As I was writing yesterday’s post, I realized I was much more bearish on fixed income than I was on equities. Do I think stocks are overbought and might go down? Sure. But there is still a ton of bearishness out there. I could just as easily see stocks explode to the upside.

Yet I do not feel this same ambivalence towards the fixed income market. Although anything can happen, I am much more confident that bonds are headed lower rather than stocks. I have always said the next big crisis will occur when the bond market finally takes away the keys, so why am I trying to trade the second derivative?

The short side of the stock market sure seems tempting, but in some ways, that is the “easy trade.” In the current environment, few pundits will make fun of you for preaching caution, or even recommending going short.

Dave Lutz from Jones Trading summed it up perfectly in a recent note:

Every Technical Analyst is negative on the market.
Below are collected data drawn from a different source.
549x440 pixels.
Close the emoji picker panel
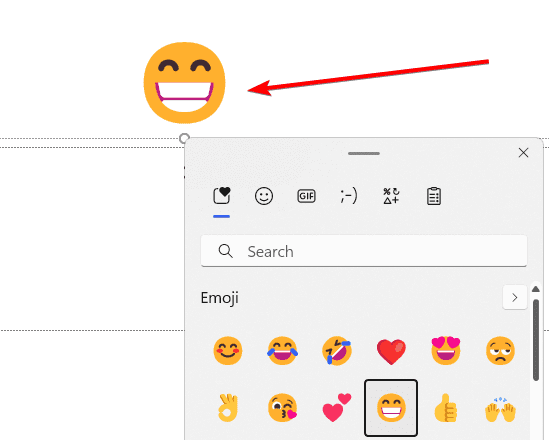tap(523, 153)
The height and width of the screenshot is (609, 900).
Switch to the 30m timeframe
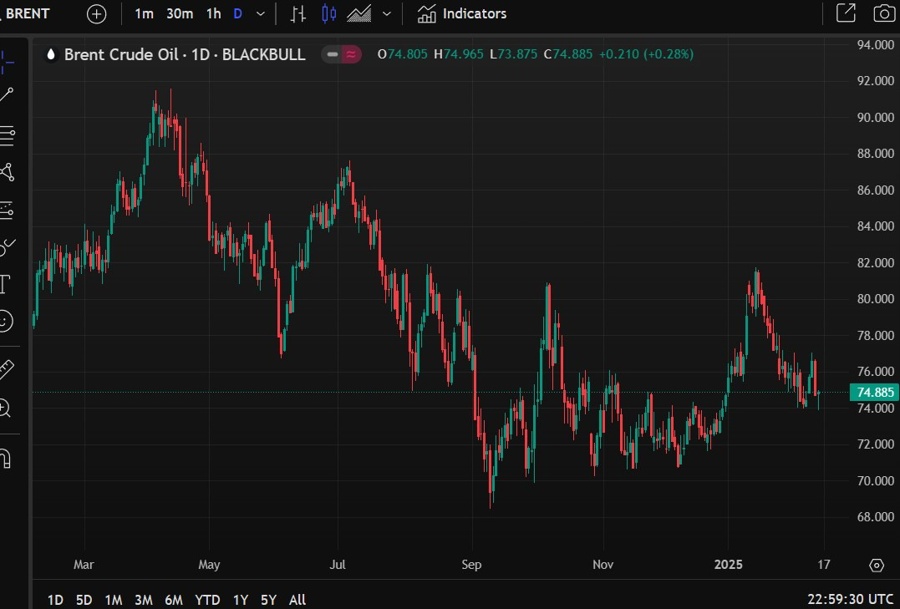[180, 14]
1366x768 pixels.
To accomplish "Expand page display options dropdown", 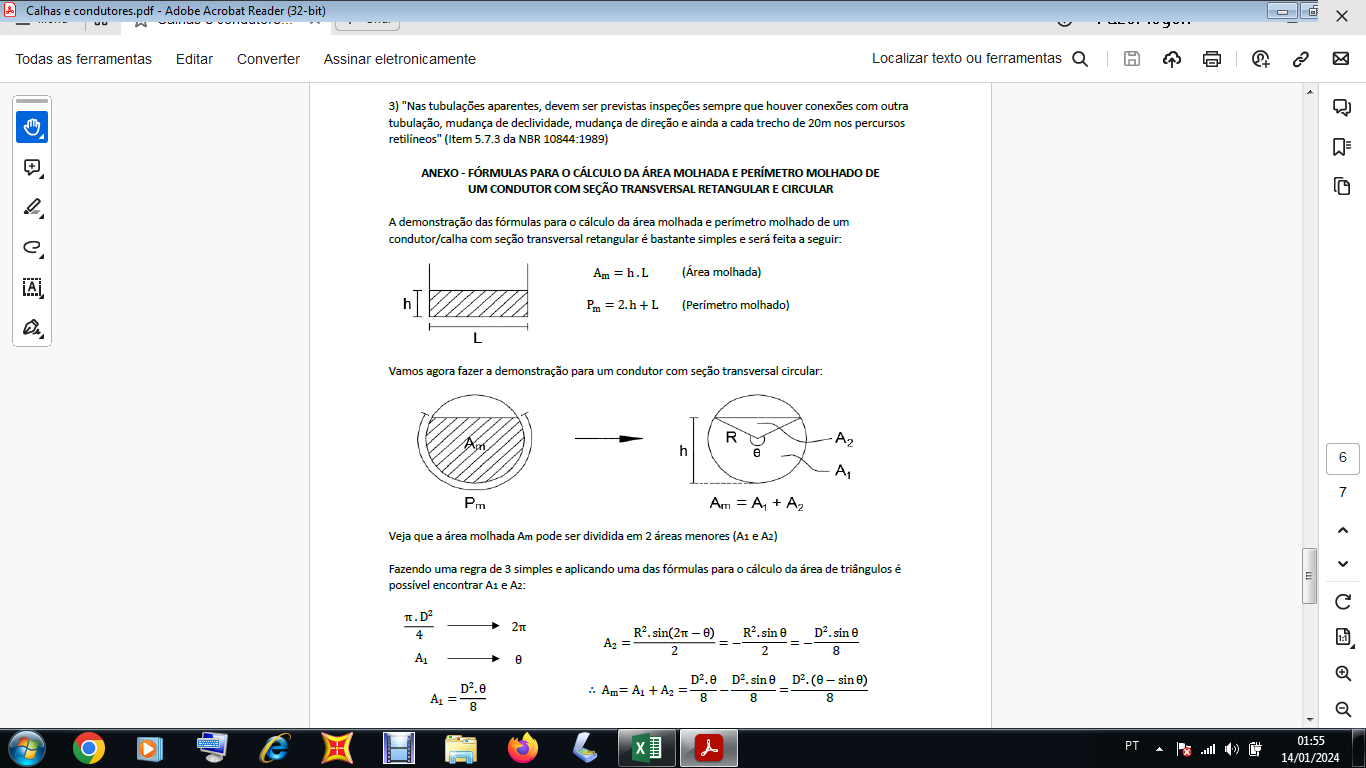I will point(1343,637).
They all hate the rally – 95% of the street needs a pullback to try and get above waterline for the year. The “Pain Trade” is due north…

Could all those technicians looking for a roll over be correct? Yup, you betcha. The stock market is so far away from fundamental value, there are few “real” bids below. But when so many investors are looking for the same outcome, it rarely happens.

I think there are much easier trades out there. I covered my short stock punt from the other day, and will let others try to top tick this rally. My dragon was still small enough that it was relatively easy…


What’s happening?

Think back to January. At that time the Federal Reserve was stubbornly leaning massively hawkish. This was causing an inordinate amount of US dollar strength, which translated into a vicious deflationary self reinforcing loop. The Federal Reserve’s hawkish policies caused credit to be destroyed, which forced the US dollar even higher, which then caused commodities and other US dollar denominated assets to fall in price, which created even more economic and financial stress, which only caused the cycle to accelerate.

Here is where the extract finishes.